Required/Preferred Education and Experience

• Security+ certified (or any DoD required IAM Level I certification or above) required
• 8+ years of relevant work experience in Information Security with at least three years of experience managing security compliance for government contracts preferred
• 8+ Years experience in Cyber Security preferred
• 5+ years working with Medical devices in similar industries preferred
• Experienced leadership capabilities and conflict resolution preferred

Knowledge, Skills and Abilities

• Program management experience required
• Familiarity with global regulatory requirements and guidance for medical devices (e.g., FDA Pre- and Postmarket guidance)
• Experience implementing DoD’s and DHA processes such as RMF, scanning, CMMC, ATO, etc.
• Experience developing System Security Plans
• Extensive background in DoD cybersecurity compliance
• Experience with FIPS 140-2 compliance
• Familiarity with FEDRAMP
• Experience with government PKI requirements (CAC, PIV)
• Executive presence and demonstrated experience in leadership, coaching, empowering, and recognizing others
• Proven aptitude for strategic decision making, planning, vision, and governance for customer experience and IT support operations
• Exceptional collaborator with the ability to influence
• Proven ability to professionally communicate clearly and effectively both verbally and in writing to technical and non-technical audiences
• Proven ability to organize multiple priorities and manage projects and team to achieve deliverables that meet or exceed agreements and expectations
• Knowledge of medical device software life cycle processes is a plus
• Experience with cybersecurity, data governance, and privacy standards (HIPAA, ISO 27001, NIST, UL 2900)
• Ability work on the big picture strategy while addressing near-term tactical implementations

Physical Demands

The physical demands described here are representative of those that must be met by an employee to successfully perform the essential functions of this job.

• Standing - Occasionally
• Walking - Occasionally
• Sitting - Constantly
• Talking - Occasionally
• Hearing - Occasionally
• Repetitive Motions - Frequently

Compensation for this position is $150K-$170K. Final compensation will be determined by various factors such as a candidate's relevant work experience, skills, certifications, and location.

If you would like to be considered for this role, we are asking that all applicants please apply by the end of the day on Friday, March 14, 2025.

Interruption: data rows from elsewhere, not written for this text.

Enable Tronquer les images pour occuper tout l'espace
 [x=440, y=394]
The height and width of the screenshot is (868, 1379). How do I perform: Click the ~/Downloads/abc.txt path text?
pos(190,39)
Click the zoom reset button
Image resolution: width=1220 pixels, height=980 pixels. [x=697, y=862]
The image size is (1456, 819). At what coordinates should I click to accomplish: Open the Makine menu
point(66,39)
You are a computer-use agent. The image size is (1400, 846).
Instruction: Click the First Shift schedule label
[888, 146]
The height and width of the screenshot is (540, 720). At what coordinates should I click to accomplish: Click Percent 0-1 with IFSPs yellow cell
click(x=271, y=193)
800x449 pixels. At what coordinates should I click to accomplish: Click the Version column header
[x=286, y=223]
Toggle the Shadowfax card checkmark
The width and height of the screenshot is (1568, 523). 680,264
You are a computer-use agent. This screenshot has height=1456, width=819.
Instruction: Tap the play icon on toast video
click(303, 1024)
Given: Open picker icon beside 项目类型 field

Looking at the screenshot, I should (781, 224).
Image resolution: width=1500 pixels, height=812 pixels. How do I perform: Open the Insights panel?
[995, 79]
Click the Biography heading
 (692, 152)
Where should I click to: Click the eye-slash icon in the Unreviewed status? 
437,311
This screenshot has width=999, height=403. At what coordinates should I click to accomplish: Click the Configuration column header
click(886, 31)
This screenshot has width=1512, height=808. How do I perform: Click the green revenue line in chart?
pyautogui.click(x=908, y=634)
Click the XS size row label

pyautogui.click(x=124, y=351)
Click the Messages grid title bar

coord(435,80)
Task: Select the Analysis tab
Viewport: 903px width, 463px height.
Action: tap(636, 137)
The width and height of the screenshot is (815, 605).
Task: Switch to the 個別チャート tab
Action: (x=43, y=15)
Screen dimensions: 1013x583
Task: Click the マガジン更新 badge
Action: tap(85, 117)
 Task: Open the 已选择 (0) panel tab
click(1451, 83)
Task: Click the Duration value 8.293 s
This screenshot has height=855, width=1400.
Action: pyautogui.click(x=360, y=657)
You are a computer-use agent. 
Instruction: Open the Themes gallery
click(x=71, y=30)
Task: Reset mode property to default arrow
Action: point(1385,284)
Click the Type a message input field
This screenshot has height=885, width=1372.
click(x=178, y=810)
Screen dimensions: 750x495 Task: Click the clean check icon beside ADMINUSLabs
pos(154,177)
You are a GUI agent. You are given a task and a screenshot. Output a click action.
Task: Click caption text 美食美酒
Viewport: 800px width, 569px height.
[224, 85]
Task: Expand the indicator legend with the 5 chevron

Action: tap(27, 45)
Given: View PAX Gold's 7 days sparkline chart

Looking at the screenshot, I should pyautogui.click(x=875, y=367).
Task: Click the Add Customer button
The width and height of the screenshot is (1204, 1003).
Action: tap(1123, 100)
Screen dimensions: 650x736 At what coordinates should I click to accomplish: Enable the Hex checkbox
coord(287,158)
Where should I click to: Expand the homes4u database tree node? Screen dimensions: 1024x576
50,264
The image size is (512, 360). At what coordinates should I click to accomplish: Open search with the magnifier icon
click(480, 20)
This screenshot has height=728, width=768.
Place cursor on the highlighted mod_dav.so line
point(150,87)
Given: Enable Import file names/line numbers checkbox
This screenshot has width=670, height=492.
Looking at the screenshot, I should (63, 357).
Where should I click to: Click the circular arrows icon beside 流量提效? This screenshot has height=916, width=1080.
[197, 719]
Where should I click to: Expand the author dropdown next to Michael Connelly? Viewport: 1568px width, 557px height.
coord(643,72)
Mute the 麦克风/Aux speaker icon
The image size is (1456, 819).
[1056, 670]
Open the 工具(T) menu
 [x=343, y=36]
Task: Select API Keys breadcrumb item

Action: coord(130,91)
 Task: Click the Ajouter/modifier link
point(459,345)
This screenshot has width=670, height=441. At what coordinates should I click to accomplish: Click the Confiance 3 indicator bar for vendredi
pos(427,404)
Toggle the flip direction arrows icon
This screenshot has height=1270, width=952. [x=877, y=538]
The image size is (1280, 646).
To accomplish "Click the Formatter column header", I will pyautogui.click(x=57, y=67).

ZOLL is a fast-growing company that operates in more than 140 countries around the world. Our employees are inspired by a commitment to make a difference in patients' lives, and our culture values innovation, self-motivation and an entrepreneurial spirit. Join us in our efforts to improve outcomes for underserved patients suffering from critical cardiopulmonary conditions and help save more lives.

ZOLL Medical does not provide immigration-related sponsorship for this role. Do not apply for this role if you will need ZOLL immigration sponsorship (e.g. H1B, TN, STEM, OPT, etc.) either now or in the future.

All qualified applicants will receive consideration for employment without regard to race, color, religion, sex, sexual orientation, gender identity, national origin, disability, or status as a protected veteran.